• Task material:
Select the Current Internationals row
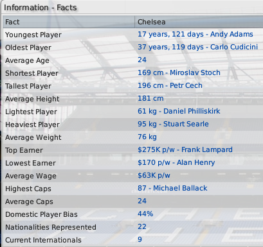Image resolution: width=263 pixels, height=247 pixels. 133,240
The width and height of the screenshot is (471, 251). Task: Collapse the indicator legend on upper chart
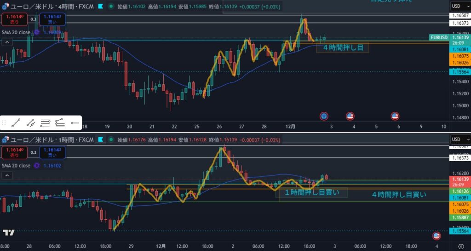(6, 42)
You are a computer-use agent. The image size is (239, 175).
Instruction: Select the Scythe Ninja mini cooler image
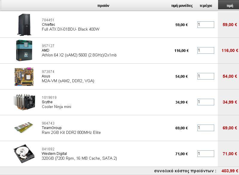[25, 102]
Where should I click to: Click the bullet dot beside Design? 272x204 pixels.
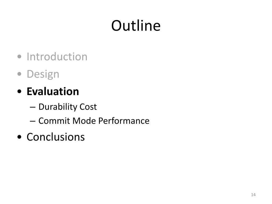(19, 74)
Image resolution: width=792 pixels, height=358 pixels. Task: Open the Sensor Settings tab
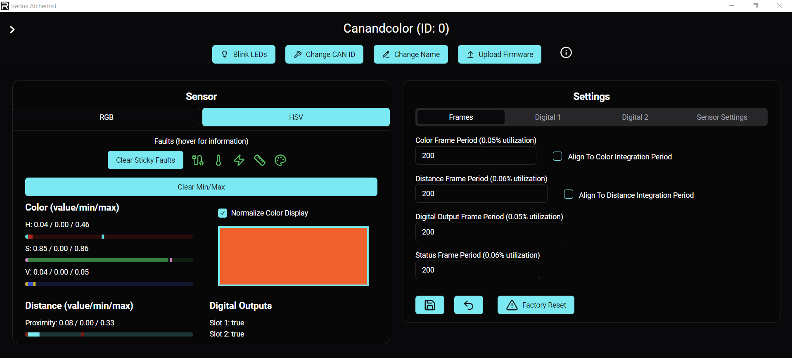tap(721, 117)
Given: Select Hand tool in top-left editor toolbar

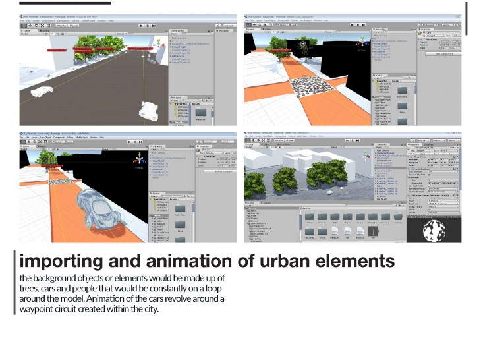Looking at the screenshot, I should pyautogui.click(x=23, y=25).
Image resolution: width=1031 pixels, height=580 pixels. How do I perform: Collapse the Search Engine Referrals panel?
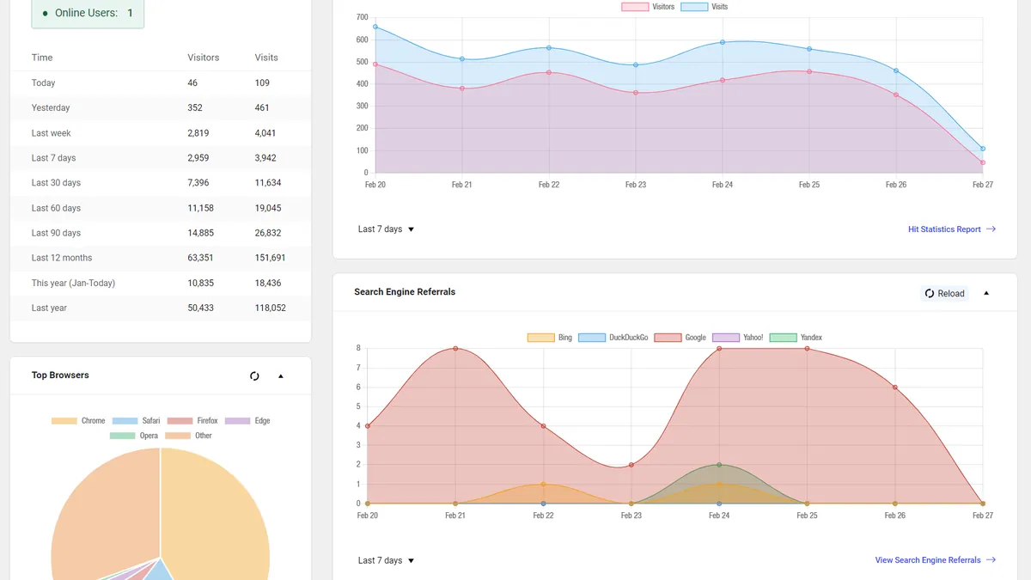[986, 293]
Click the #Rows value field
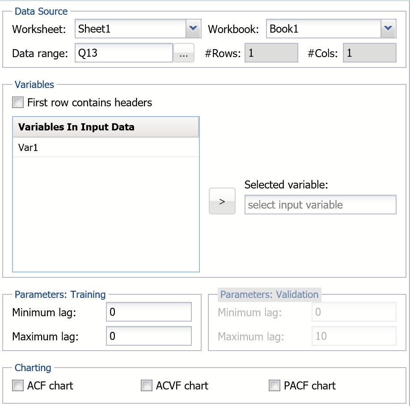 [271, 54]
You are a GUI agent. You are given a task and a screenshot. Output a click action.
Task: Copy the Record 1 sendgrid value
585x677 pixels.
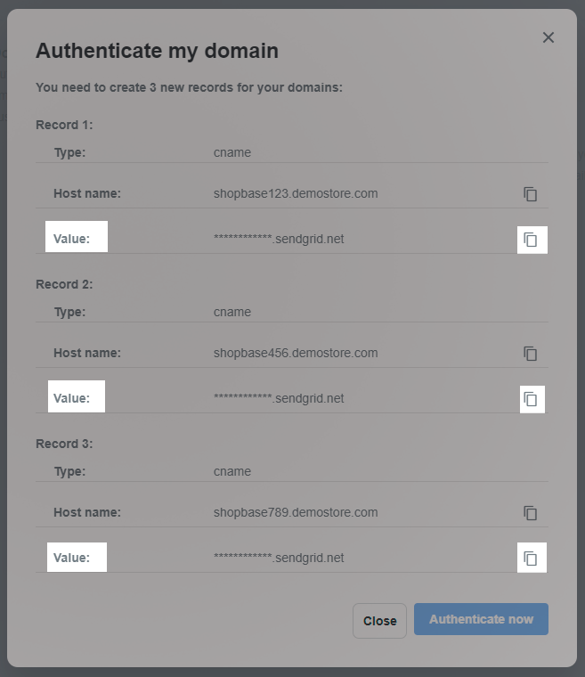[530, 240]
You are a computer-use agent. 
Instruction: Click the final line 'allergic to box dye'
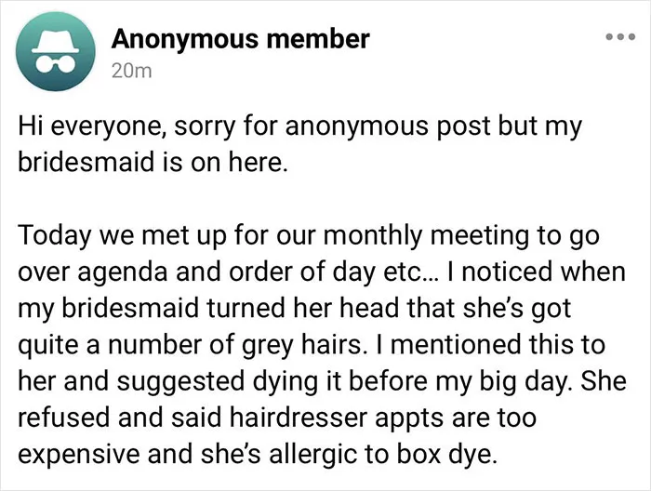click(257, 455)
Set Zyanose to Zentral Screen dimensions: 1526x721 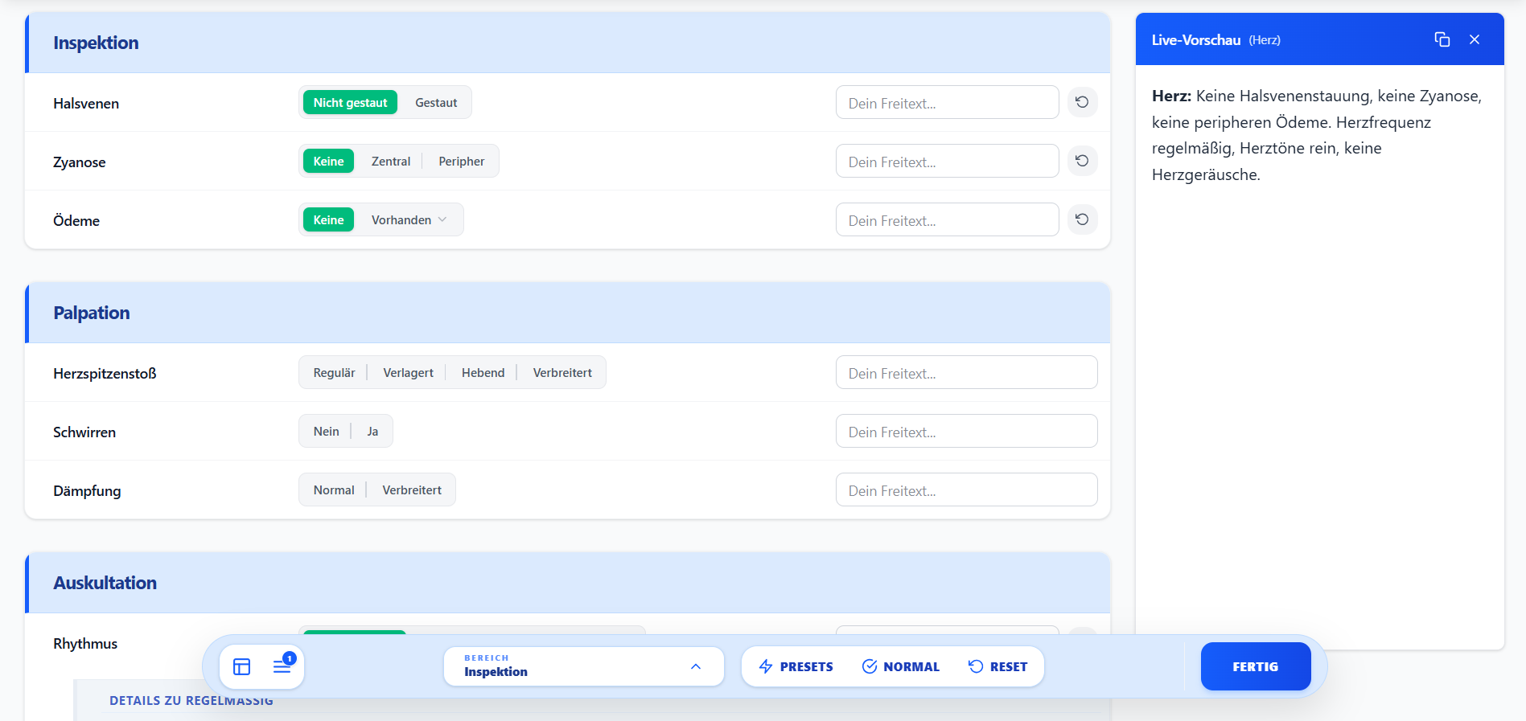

• Task statement:
Retype, without any picture, exactly the lines from the one with "Given: Select Hand" through the end of the entries, inclusive.

• Solution below:
Given: Select Hand tool in top-left editor toolbar

Looking at the screenshot, I should pyautogui.click(x=23, y=25).
Image resolution: width=1031 pixels, height=580 pixels. How do I perform: Collapse the Search Engine Referrals panel?
[986, 293]
Click the #Rows value field
 [271, 54]
You are a GUI agent. You are given a task and a screenshot. Output a click action.
Task: Copy the Record 1 sendgrid value
585x677 pixels.
[530, 240]
You are a computer-use agent. 
Instruction: Click the final line 'allergic to box dye'
click(257, 455)
Set Zyanose to Zentral Screen dimensions: 1526x721 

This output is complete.